Markets in Asia and Europe got a confidence boost from Wall Street as investors shook off the impact of Islamist terrorist attacks in Paris Friday in which 129 people died. U.S. stocks continued posting positive gains around Tuesday's close, as investors cheered decent earnings reports.
Despite jumping on geopolitical concerns Monday, oil prices, however, came under pressure Tuesday, as investor sentiment returned to concerns over global oversupply in crude. At the close Brent crude was at $44.14 a barrel, while U.S. crude slipped further, trading at $41.31 a barrel.
Despite this, oil and gas sector was the top performing sector on Tuesday, closing up over 3 percent, with most of the sector posting strong gains. Repsol closed up over 5 percent, while Royal Dutch Shell and Subsea 7 finished trade above 3 percent.

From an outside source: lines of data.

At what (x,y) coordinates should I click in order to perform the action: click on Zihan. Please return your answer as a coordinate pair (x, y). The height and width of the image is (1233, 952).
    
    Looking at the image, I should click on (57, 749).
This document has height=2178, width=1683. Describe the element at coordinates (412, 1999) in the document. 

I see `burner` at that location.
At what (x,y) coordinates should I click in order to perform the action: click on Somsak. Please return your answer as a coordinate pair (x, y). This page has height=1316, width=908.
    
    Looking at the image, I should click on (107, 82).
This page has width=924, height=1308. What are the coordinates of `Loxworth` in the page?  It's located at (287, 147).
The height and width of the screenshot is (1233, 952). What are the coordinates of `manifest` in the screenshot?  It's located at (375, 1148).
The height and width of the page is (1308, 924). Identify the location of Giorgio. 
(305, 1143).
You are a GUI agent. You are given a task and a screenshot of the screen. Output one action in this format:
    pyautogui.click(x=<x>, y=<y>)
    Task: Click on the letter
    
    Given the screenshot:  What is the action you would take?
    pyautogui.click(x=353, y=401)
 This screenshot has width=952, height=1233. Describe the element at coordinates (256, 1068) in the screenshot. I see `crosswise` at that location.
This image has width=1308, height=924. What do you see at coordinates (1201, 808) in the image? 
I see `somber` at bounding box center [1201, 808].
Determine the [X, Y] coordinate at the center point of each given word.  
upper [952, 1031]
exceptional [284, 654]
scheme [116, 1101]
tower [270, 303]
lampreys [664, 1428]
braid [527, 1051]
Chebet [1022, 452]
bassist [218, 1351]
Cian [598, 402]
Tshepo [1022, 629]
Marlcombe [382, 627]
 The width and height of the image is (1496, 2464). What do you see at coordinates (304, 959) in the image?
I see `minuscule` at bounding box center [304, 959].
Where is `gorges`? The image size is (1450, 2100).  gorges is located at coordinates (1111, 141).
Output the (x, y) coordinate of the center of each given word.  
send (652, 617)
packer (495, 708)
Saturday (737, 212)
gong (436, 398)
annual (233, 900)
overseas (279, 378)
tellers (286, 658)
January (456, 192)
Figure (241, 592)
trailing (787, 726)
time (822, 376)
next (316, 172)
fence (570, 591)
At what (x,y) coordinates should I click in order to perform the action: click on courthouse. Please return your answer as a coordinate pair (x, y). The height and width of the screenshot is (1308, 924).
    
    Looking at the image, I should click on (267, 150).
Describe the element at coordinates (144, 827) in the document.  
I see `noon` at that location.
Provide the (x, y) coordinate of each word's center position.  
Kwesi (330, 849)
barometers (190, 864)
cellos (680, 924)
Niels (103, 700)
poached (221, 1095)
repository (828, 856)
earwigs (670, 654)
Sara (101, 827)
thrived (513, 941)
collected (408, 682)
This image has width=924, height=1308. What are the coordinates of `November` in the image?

Greece reached an agreement with its lenders on financial reforms early on Tuesday, its finance minister said according to Reuters, removing a major obstacle holding up fresh bailout loans for the cash-starved country. Athens stock exchange jumped on the back of this, finishing up over 2 percent.
U.K. deflation persisted in October, after data from the Office of National Statistics revealed the price of goods and services bought by U.K. households had fallen 0.1 percent, since October 2014. As this was in line with analysts' forecasts, the FTSE 100 and retail stocks finished trade higher.